**Tekst strony:**
·····
– Tato, powinieneś podzielić się ze mną połową prezentów na Dzień Ojca.
– Dlaczego? Przecież to ja jestem ojcem!
– Ale jesteś nim dzięki mnie!
– Tato, czy można jeść owady?
– Porozmawiajmy o tym po obiedzie. Czy nie masz mi nic innego do powiedzenia?
– E, nieee, po prostu jeden wpadł do zupy, którą jadłeś.
– Co mówi tata pająk do dzieci pająków?
– Spędzacie za dużo czasu w sieci!
– Czy ojcowie zawsze muszą chrapać?
– Nie, tylko wtedy, kiedy śpią.
– Słyszałeś o tej nowej restauracji na Księżycu? Idziemy tam z okazji Dnia Taty!
– Eee, podobno nie ma tam atmosfery.
·····
**Przekazane dane:**

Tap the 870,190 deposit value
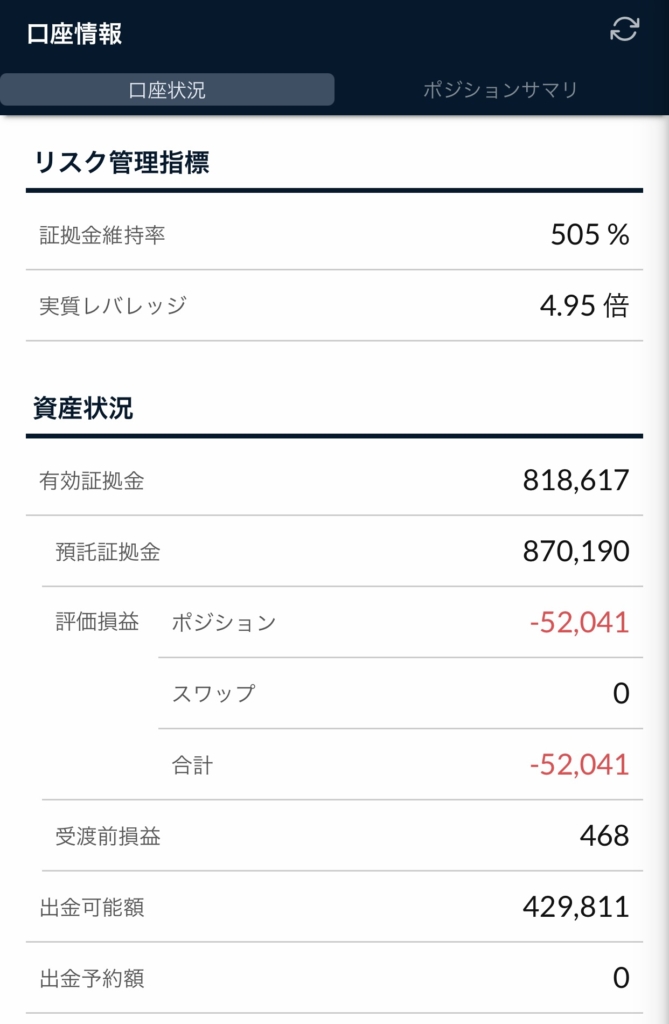Image resolution: width=669 pixels, height=1024 pixels. pyautogui.click(x=576, y=552)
·····
**Cel ćwiczenia:**
Wypisz z tekstu o żartach na Dzień Ojca wszystkie zdania zakończone znakiem zapytania. Wiersze zamieszczone powyżej pochodzą z innego źródła niż tekst strony.

**Wynik poniżej:**
- Dlaczego?
- Tato, czy można jeść owady?
- Czy nie masz mi nic innego do powiedzenia?
- Co mówi tata pająk do dzieci pająków?
- Czy ojcowie zawsze muszą chrapać?
- Słyszałeś o tej nowej restauracji na Księżycu?